* Directions:
What is the number of lines in this data that contain the word "axis"? Give the number alone.

•••

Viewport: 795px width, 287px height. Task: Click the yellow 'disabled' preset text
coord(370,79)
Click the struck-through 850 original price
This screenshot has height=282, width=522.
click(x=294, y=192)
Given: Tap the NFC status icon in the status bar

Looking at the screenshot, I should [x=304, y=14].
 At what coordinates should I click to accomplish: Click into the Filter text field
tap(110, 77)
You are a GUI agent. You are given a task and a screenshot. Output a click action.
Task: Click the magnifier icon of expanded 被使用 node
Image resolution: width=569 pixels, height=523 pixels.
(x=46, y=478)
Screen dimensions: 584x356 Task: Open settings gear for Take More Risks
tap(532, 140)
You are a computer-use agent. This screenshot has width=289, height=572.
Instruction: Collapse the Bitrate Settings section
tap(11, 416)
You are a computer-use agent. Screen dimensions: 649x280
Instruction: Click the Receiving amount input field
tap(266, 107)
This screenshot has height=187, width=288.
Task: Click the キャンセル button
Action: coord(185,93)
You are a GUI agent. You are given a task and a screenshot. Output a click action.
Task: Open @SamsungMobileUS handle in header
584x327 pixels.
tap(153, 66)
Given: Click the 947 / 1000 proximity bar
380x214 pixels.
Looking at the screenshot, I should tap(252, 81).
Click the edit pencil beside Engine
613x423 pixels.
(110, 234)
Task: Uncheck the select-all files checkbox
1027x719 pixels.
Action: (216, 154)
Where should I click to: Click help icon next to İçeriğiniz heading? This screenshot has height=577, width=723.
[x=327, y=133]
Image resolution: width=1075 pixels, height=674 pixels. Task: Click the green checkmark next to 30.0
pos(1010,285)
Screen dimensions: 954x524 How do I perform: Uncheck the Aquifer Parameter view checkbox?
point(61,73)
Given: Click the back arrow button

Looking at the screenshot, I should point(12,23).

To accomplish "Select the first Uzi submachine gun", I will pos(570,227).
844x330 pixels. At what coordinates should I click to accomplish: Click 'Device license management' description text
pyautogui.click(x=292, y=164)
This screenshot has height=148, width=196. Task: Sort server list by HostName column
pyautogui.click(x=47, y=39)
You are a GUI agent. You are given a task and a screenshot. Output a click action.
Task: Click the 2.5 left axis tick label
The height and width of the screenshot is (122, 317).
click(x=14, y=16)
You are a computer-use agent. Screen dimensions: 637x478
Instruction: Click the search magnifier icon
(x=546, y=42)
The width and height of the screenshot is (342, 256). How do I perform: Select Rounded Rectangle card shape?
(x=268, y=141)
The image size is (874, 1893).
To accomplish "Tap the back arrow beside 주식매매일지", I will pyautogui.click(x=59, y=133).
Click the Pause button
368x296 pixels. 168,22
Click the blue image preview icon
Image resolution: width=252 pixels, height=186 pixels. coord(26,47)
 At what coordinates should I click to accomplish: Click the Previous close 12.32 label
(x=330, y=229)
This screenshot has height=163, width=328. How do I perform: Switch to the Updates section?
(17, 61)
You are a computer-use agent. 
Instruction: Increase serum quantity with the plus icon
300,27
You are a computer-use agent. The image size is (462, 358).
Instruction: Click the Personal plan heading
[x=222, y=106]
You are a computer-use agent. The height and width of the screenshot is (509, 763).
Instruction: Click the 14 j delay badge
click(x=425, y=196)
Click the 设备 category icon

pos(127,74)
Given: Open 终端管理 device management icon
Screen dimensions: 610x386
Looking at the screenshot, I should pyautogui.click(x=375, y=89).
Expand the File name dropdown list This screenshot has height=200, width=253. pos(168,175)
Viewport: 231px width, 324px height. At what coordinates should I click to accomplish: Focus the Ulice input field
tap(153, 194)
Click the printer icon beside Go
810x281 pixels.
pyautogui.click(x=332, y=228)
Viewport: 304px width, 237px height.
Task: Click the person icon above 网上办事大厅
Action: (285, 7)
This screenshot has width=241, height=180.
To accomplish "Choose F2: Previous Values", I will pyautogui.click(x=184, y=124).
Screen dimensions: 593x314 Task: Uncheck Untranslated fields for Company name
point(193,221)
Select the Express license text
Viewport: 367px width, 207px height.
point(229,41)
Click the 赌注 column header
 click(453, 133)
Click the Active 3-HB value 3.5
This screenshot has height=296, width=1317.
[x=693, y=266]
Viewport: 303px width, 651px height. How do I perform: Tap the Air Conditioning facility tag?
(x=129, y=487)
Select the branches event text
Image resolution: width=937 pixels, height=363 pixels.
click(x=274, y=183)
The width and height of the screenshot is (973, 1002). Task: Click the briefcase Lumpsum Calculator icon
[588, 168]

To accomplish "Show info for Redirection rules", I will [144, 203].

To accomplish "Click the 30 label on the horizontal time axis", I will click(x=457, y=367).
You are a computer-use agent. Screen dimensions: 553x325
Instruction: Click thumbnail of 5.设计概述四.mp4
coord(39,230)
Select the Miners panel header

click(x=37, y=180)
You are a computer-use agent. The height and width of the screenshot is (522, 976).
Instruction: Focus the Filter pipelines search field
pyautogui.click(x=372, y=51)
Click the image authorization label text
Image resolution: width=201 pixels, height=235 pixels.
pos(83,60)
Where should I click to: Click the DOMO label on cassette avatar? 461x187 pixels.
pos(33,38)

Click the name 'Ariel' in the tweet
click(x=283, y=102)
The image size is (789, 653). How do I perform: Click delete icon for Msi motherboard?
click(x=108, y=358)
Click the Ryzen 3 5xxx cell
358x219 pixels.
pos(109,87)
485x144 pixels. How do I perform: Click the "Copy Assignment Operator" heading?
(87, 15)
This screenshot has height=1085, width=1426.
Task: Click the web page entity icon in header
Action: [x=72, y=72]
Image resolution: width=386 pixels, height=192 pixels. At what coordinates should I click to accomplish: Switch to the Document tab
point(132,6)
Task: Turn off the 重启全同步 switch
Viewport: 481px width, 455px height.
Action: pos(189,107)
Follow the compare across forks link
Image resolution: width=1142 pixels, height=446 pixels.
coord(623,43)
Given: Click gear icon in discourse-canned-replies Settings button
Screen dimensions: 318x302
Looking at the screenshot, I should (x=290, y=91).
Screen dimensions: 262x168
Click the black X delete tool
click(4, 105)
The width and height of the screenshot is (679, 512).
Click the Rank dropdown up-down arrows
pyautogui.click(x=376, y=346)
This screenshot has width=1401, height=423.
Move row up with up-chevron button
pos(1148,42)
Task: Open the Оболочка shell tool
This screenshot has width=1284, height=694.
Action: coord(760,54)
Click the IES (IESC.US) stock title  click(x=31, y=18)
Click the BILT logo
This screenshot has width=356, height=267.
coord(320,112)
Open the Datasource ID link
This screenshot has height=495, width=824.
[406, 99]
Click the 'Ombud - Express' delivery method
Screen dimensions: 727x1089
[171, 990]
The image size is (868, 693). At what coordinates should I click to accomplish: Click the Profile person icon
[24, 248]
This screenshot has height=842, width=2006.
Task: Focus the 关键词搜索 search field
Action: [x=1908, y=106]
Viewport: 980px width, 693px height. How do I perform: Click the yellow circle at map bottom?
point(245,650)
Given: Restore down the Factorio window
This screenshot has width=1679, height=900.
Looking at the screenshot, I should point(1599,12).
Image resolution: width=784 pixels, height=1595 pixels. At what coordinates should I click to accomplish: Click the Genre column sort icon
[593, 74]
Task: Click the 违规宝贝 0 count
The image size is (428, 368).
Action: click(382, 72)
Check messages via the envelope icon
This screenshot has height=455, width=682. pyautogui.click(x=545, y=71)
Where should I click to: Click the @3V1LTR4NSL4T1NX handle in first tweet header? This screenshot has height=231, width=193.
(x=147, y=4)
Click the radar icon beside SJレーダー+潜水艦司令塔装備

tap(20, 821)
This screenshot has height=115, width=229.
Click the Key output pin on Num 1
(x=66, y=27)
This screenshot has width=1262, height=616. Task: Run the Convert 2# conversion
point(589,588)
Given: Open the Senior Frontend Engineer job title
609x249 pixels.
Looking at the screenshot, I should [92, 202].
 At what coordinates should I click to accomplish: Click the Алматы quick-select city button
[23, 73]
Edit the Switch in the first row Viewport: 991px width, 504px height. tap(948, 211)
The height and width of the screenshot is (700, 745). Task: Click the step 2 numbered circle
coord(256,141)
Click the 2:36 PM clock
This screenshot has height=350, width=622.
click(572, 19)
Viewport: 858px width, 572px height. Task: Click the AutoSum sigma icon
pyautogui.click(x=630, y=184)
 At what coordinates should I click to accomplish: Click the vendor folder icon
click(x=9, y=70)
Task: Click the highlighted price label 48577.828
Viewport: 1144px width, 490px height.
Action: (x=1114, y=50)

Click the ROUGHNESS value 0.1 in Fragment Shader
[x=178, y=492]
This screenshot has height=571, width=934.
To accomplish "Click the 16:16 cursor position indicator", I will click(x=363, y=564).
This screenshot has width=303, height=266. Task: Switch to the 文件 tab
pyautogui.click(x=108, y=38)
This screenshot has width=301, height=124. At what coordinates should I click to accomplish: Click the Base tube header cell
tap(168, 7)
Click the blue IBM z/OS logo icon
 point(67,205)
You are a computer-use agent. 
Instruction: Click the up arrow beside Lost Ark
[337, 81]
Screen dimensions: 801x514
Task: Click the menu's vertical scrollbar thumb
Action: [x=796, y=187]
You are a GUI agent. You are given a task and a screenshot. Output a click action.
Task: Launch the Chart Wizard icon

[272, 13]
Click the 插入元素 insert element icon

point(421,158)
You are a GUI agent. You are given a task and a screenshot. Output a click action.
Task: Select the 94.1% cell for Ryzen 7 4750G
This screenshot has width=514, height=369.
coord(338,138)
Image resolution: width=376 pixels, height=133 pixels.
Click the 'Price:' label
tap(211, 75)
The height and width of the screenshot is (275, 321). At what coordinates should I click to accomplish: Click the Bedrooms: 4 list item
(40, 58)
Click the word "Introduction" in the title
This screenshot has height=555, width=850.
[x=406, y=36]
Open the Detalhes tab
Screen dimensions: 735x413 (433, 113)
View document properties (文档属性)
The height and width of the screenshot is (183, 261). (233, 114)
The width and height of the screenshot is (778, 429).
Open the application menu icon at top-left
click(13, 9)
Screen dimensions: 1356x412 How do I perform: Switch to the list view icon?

•••

* Final answer:
2